SET PROBLEM: Please reproduce the records below, swapping "hamburger menu" for "navigation menu" and leaving everything else as it is.

MATERIAL FOR THE TASK:
<<<<
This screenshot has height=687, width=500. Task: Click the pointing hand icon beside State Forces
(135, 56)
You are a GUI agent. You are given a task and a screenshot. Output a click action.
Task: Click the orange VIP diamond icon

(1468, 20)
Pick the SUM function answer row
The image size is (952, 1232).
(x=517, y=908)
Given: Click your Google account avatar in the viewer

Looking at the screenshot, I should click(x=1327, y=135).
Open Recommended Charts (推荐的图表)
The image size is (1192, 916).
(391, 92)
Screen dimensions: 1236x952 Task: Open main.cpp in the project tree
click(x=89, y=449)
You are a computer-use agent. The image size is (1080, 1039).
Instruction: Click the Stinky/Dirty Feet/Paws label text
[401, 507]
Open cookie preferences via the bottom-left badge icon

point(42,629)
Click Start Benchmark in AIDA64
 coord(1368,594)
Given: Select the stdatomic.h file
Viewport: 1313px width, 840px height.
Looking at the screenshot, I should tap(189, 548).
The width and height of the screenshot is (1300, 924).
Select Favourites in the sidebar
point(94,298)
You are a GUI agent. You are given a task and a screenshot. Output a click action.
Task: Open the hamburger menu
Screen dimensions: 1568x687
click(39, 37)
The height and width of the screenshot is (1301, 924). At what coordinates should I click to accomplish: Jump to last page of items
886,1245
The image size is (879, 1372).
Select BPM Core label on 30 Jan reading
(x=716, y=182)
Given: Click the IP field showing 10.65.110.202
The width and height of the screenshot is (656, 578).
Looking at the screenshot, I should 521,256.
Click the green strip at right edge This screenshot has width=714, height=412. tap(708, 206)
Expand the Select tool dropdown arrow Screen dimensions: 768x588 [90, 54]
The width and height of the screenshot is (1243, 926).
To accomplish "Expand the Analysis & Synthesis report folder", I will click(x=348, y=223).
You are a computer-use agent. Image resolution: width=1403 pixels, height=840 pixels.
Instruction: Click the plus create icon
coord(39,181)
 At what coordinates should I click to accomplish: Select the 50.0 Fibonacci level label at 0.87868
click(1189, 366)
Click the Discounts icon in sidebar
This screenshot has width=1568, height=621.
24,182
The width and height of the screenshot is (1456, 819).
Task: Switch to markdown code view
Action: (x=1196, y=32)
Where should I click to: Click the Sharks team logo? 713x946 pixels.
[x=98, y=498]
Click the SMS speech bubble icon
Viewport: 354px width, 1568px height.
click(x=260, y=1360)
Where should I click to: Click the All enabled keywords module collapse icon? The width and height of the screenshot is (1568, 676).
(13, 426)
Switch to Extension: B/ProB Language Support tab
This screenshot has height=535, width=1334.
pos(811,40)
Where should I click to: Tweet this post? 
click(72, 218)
>>>>
TASK RESPONSE:
This screenshot has height=687, width=500. Task: Click the pointing hand icon beside State Forces
(135, 56)
You are a GUI agent. You are given a task and a screenshot. Output a click action.
Task: Click the orange VIP diamond icon

(1468, 20)
Pick the SUM function answer row
The image size is (952, 1232).
(x=517, y=908)
Given: Click your Google account avatar in the viewer

Looking at the screenshot, I should click(x=1327, y=135).
Open Recommended Charts (推荐的图表)
The image size is (1192, 916).
(391, 92)
Screen dimensions: 1236x952 Task: Open main.cpp in the project tree
click(x=89, y=449)
You are a computer-use agent. The image size is (1080, 1039).
Instruction: Click the Stinky/Dirty Feet/Paws label text
[401, 507]
Open cookie preferences via the bottom-left badge icon

point(42,629)
Click Start Benchmark in AIDA64
 coord(1368,594)
Given: Select the stdatomic.h file
Viewport: 1313px width, 840px height.
Looking at the screenshot, I should tap(189, 548).
The width and height of the screenshot is (1300, 924).
Select Favourites in the sidebar
point(94,298)
You are a GUI agent. You are given a task and a screenshot. Output a click action.
Task: Open the navigation menu
Screen dimensions: 1568x687
click(39, 37)
The height and width of the screenshot is (1301, 924). At what coordinates should I click to accomplish: Jump to last page of items
886,1245
The image size is (879, 1372).
Select BPM Core label on 30 Jan reading
(x=716, y=182)
Given: Click the IP field showing 10.65.110.202
The width and height of the screenshot is (656, 578).
Looking at the screenshot, I should 521,256.
Click the green strip at right edge This screenshot has width=714, height=412. tap(708, 206)
Expand the Select tool dropdown arrow Screen dimensions: 768x588 [90, 54]
The width and height of the screenshot is (1243, 926).
To accomplish "Expand the Analysis & Synthesis report folder", I will click(x=348, y=223).
You are a computer-use agent. Image resolution: width=1403 pixels, height=840 pixels.
Instruction: Click the plus create icon
coord(39,181)
 At what coordinates should I click to accomplish: Select the 50.0 Fibonacci level label at 0.87868
click(1189, 366)
Click the Discounts icon in sidebar
This screenshot has width=1568, height=621.
24,182
The width and height of the screenshot is (1456, 819).
Task: Switch to markdown code view
Action: (x=1196, y=32)
Where should I click to: Click the Sharks team logo? 713x946 pixels.
[x=98, y=498]
Click the SMS speech bubble icon
Viewport: 354px width, 1568px height.
click(x=260, y=1360)
Where should I click to: Click the All enabled keywords module collapse icon? The width and height of the screenshot is (1568, 676).
(13, 426)
Switch to Extension: B/ProB Language Support tab
This screenshot has height=535, width=1334.
pos(811,40)
Where should I click to: Tweet this post? 
click(72, 218)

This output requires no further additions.